Challenging Times – The Economy Ahead of the Spring Budget

Pub. Date
09 March, 2023

Main points

  • A combination of higher revenue and lower spending, together with the more favourable outlook for GDP and interest rates, means that the Chancellor has a large amount of fiscal space ahead of his budget on 15 March. We estimate this to be £166.0 billion (5.1 per cent of GDP) for his deficit target and £97.5 billion (2.9 per cent of GDP) for his debt target.
  • Persistent inflation adds to that space: once we adjust for the inflation tax, which is an adjustment for nominal government liabilities for inflation, we expect the government to be running a surplus in real terms throughout the 2023-24 fiscal year and the debt-to-GDP ratio to fall over 2023-24.
  • At the macroeconomic level, we would argue that some of this fiscal space be used to reduce the planned rise in corporation tax, which would otherwise lower investment and GDP in both the short run and long run, and to increase the amount of public investment. Lower effective corporation tax and increased public investment are both growth-enhancing.
  • We argue that the Chancellor should allow public-sector wages to rise to catch up with the private sector, given the public-private wage gap has deviated from equilibrium.
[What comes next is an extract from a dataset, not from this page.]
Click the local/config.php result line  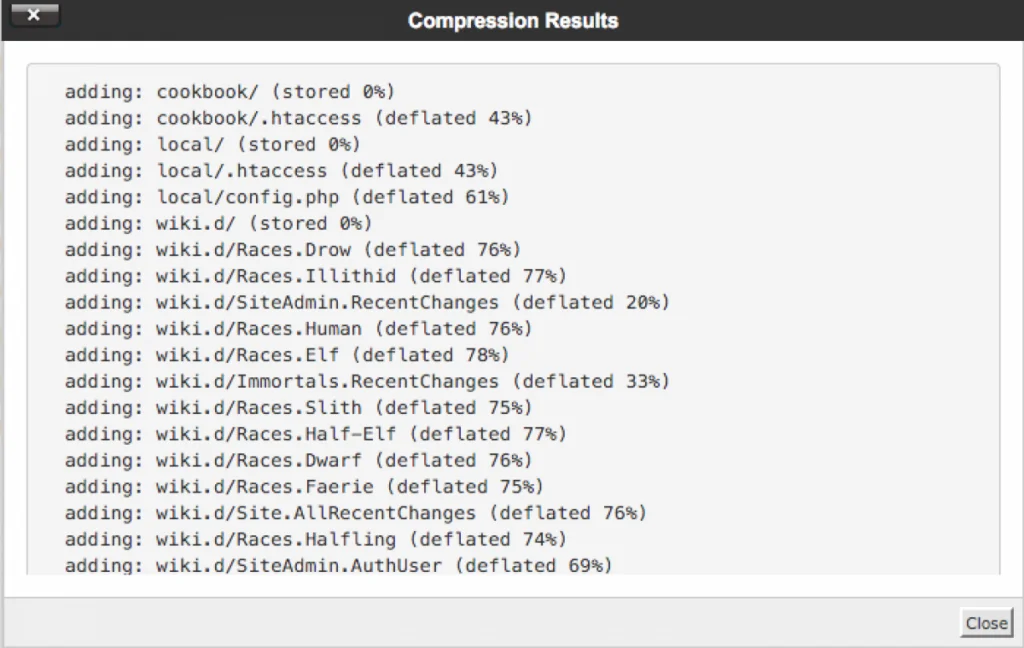tap(287, 197)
We can expect some spillovers from public-sector wage growth to the private sector, but any adverse macroeconomic effects need to be assessed against potential output losses if the public sector lost skilled workers.
  • Finally, we propose a more targeted approach to providing support for households to deal with the high food and energy prices: specifically, a combination of an opt-in Social Tariff system and a Variable Price Cap. This is preferable in fiscal terms (as a universal EPG might cost as much as £29 billion for 2023/24), provides incentives to users of energy to limit demand but also provides more support to those who need it most.